RECONCILING THE ESTIMATES
It is tempting to suggest that differences in definitions, time horizons, data collection methodology, and the effect of sampling and measurement errors simply invalidate a direct comparison of federal spending and performer expenditures. The estimates of federal funding for R&D in academia and industry, academic R&D expenditures, and industry R&D expenditures are independently derived from very different sources and cannot be expected to add up. However, it is essential to continue to peel away these potential sources of the discrepancy as a means of aiding in the interpretation of the NSF data, as well as a means of assisting in identifying sources of error in the estimates.
Thus, the panel’s recommendation is that a reconciliation of the estimates of federal outlays for R&D and performer expenditures be conducted by NSF on an annual basis (Recommendation 7.2).
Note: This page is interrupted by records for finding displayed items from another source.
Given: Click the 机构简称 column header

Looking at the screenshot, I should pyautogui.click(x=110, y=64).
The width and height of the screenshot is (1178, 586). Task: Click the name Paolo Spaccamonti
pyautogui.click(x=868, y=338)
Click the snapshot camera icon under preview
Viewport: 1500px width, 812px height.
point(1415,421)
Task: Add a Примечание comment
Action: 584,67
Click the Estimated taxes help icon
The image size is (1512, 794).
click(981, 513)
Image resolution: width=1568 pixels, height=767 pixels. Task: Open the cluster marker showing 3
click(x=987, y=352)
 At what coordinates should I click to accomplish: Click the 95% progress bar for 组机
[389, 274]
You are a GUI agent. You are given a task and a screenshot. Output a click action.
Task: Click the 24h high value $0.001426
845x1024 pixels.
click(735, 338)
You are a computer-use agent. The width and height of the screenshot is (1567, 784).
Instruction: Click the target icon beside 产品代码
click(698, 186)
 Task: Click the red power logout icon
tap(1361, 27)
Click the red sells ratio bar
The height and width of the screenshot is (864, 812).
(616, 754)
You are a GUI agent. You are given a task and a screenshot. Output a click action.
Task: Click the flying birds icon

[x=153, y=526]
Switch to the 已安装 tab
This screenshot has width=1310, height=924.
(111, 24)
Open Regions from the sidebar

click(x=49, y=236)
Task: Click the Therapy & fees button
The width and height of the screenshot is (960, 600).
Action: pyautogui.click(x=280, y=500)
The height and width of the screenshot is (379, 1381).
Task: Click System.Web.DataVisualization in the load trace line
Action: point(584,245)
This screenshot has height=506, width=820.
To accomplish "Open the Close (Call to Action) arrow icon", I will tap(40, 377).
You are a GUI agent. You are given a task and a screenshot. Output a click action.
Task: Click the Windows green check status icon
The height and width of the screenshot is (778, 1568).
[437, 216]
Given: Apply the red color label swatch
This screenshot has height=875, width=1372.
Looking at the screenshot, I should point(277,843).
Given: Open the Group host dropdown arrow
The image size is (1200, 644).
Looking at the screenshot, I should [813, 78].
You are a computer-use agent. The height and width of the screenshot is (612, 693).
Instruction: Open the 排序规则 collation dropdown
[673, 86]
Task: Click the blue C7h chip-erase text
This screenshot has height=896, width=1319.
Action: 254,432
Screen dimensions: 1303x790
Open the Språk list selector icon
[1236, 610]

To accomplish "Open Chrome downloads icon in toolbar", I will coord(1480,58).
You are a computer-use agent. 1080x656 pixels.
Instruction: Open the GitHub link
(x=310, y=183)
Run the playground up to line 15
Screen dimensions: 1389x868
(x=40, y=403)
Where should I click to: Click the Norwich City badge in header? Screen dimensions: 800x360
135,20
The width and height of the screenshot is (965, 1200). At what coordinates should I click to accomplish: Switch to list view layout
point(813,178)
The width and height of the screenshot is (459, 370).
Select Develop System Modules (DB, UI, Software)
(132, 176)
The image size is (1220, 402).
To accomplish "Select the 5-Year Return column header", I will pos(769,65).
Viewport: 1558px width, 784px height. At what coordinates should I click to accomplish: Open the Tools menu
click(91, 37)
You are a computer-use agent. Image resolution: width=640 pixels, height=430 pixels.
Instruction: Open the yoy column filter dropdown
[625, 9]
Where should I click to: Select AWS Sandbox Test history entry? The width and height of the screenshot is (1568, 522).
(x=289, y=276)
This reconciliation should be published and widely disseminated by NSF as an aid to data users and as a blueprint for modifying the structure and implementation of the data collections to improve their concordance over time. The recent decision on the part of NSF to attempt to reduce a source of noncomparatibility by collecting data on potential double-counting of university R&D subcontracting was in direct response to attention to the size of the discrepancy. This change in data collection indicates that shining the spotlight on these differences can lead to improvements in data collection that, in turn, will reduce the gap over time.